— OBJECTIVE A —
Retype the part of the concert story starting at "The show began, and" and ending at "jammed to antelope.".
_ _ _ _ _ _ _
After realizing that I was more likely to find a baby cow than my brother, I fashioned a large red sign that simply shouted our last name in four big, black letters, easily readable at 200 meters away, KATZ...perhaps someone remembers seeing it. Anyway, I had a difficult time dealing with security about bringing it in to the show because as everyone knows, no signs allowed. I asked for the supervisor, and having no good answer to my simple question, "why?", he allowed me to proceed as long as I swore I wouldn't kill anyone. 

I walked all through the grass for an hour before the show and began waiving the sign, receiving looks from all the disgusted people who didn't get to bring in their own signs. Eventually a kid came up and asked if he could put his friends name on the back. Naturally I said yes, and in return he gave me a small plant bud of some kind that was very green and very smelly. I reached into my pocket and pulled out, by chance, my $100 bill that represented all but four dollars of the money we had left for the tour. 

The show began, and having never found my brother, Zshannna and I began the dangerous trek down the grass, under the railing, across no-man´s land, and into the pavillion at least half-way down, all along dragging the big red sign, refusing to let the dream die...We´re pro´s at this stuff. About three fourths of the way through the first set, I reached into my pocket to load up a pipe of the green stuff, and it was gone, the $100 bill and all. Lost? Stolen? Misplaced? Abducted? Dissolved? Ran away? These were the thoughts running through my head while 40,000 people jammed to antelope. 

I desperately tried tracing my steps, but that was nearly fatal and I couldn't figure out what we were going to do for money. Needless to say, I was anything but enjoying the show. At intermission, I sat in a seat and began writing myself a letter to mentally get over it all..."Don't worry about it." "Enjoy the show." "It's only $100." "It's not your fault." "You're a complete moron." "What the fuck is wrong with you?" "IF you think you're mad at yourself now, wait until I kick my own ass as I will be waiting for myself in the parking lot after the show." 

Zshanna wasn't any more sympathetic, and the words I was saying to myself may as well been coming straight out of her eyes. In a combination of anger and nausea, she storms off saying, "This is fucking bullshit, I'm going to look for it [you stupid, short, fucker]."  Zshanna goes walking up the cement stairway calling out into the night air, "Has anyone seen my $100?"  Standing among the mass of people who snuck under the fence at the top of the stairs is a young phish head. The only person Zshanna actually asked, "Have you seen a 100$ bill?" The kid says,

"What did it look like?"

"It's folded up with a bud in the middle."

With a warm grin the kid says,

"You know what? I think it is your lucky day," at which point he pulls the package out of his pocket and hands it over to my stunned girlfriend. She comes racing down the isle waiving it the air like she found the golden ticket, and after only a short committee meeting, we decided that the best thing would be to smoke the kid up. It turned out to be his first show, and I imagine it wasn't his last. 

The second set ended and we were high from it all. I was walking towards the main exit at the top of the grass, shoulder to shoulder with smelly, post-show phans, still holding onto the dream of finding my brother with my big red sign.  Without knowing it, he was walking ten feet behind me, at which point his friend asked him if that wasn't his name, and sure as shit he found me. We skipped deer creek opting for some R and R with family in Michigan, but the three of us went on to Columbus for two fantastic nights. That's pretty much it. 

Anyone who has been there knows about the magic that happens at shows. I think that magic like that happens all the time, but people just aren't perceptive to it. You can't hear the music if you don't shut up and listen, and the universe is always singing... it's cosmic song, a long glorious tune that breeds life, pulsing in and out of our veins. For me, a show was an opportunity to not only hear their music, but to silence myself, my own brain, and listen to the groovy sound of the Universe.
_ _ _ _ _ _ _
— OBJECTIVE B —
Rewrite the entries starting at the line that contains "Provide the [x, y]" and ending at the last line of the entries, with "compliance" replaced by "conformance" and nothing else changed. Omit the pictures from your output.
_ _ _ _ _ _ _
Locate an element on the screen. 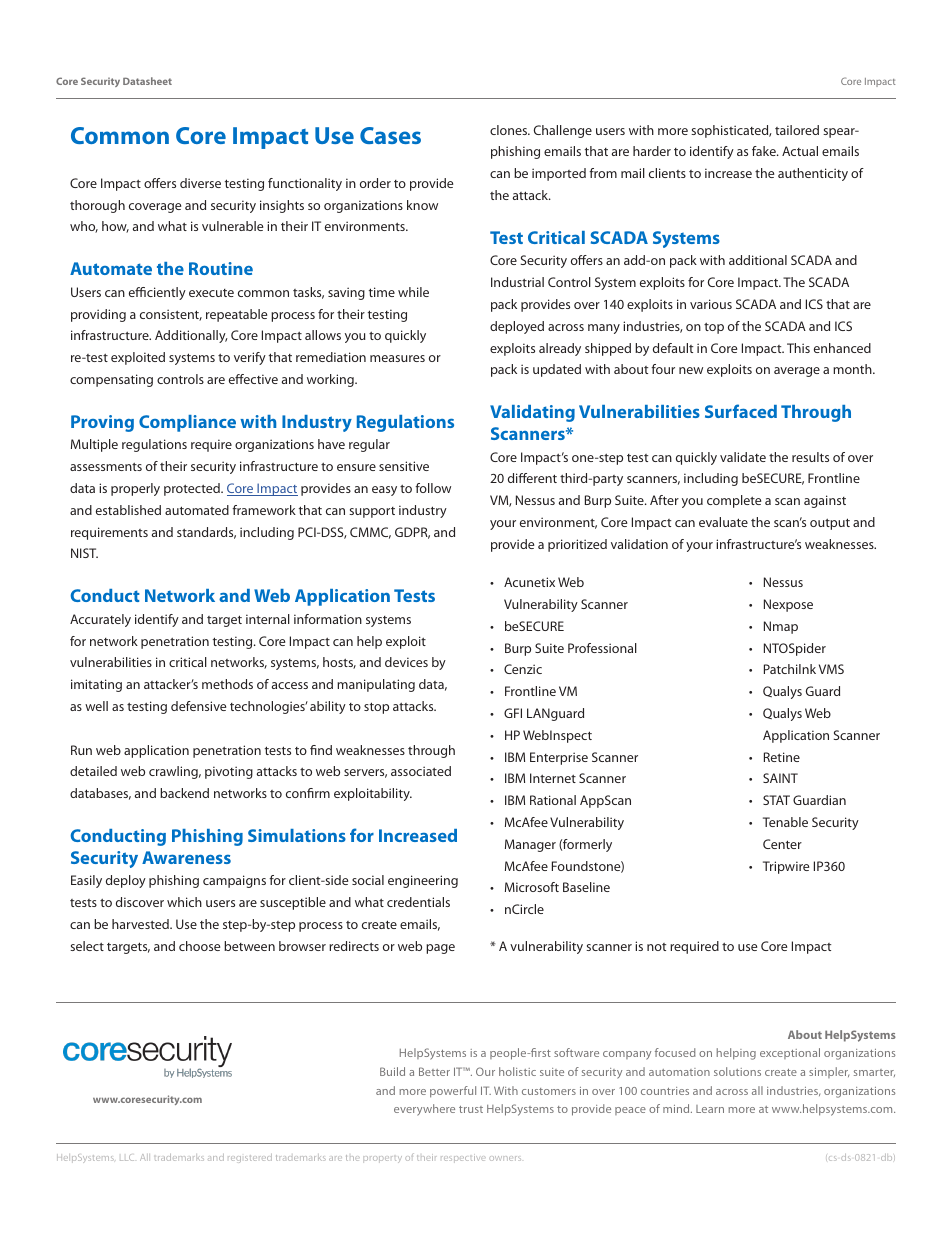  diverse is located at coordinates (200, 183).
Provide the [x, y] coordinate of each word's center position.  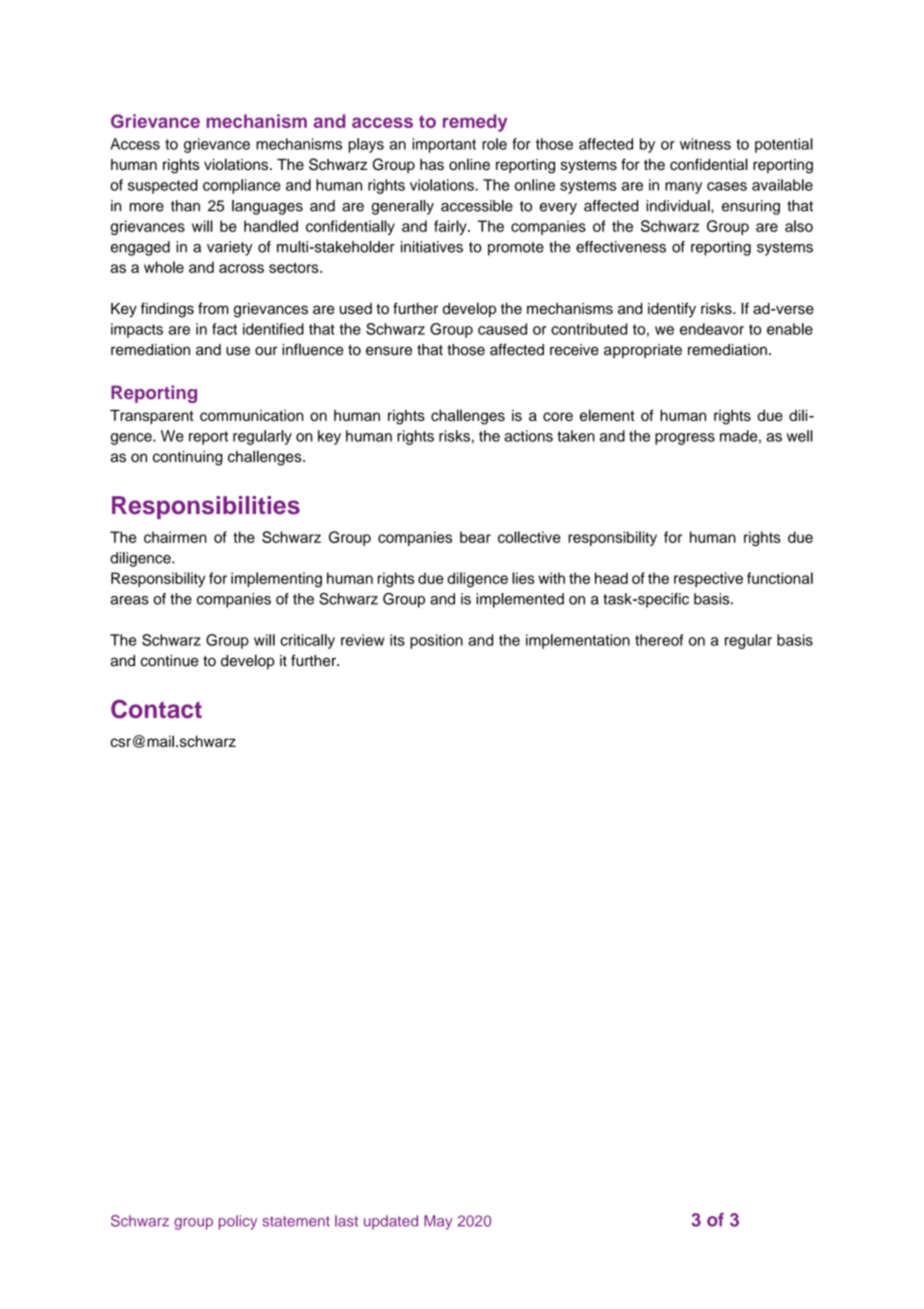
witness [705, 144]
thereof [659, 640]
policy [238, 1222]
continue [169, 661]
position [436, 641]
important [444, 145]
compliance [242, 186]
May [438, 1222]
_ _ _ _ _ _ _
— CORRECT ANSWER A —
The show began, and having never found my brother, Zshannna and I began the dangerous trek down the grass, under the railing, across no-man´s land, and into the pavillion at least half-way down, all along dragging the big red sign, refusing to let the dream die...We´re pro´s at this stuff. About three fourths of the way through the first set, I reached into my pocket to load up a pipe of the green stuff, and it was gone, the $100 bill and all. Lost? Stolen? Misplaced? Abducted? Dissolved? Ran away? These were the thoughts running through my head while 40,000 people jammed to antelope.

— CORRECT ANSWER B —
Provide the [x, y] coordinate of each word's center position.  
witness [705, 144]
thereof [659, 640]
policy [238, 1222]
continue [169, 661]
position [436, 641]
important [444, 145]
conformance [242, 186]
May [438, 1222]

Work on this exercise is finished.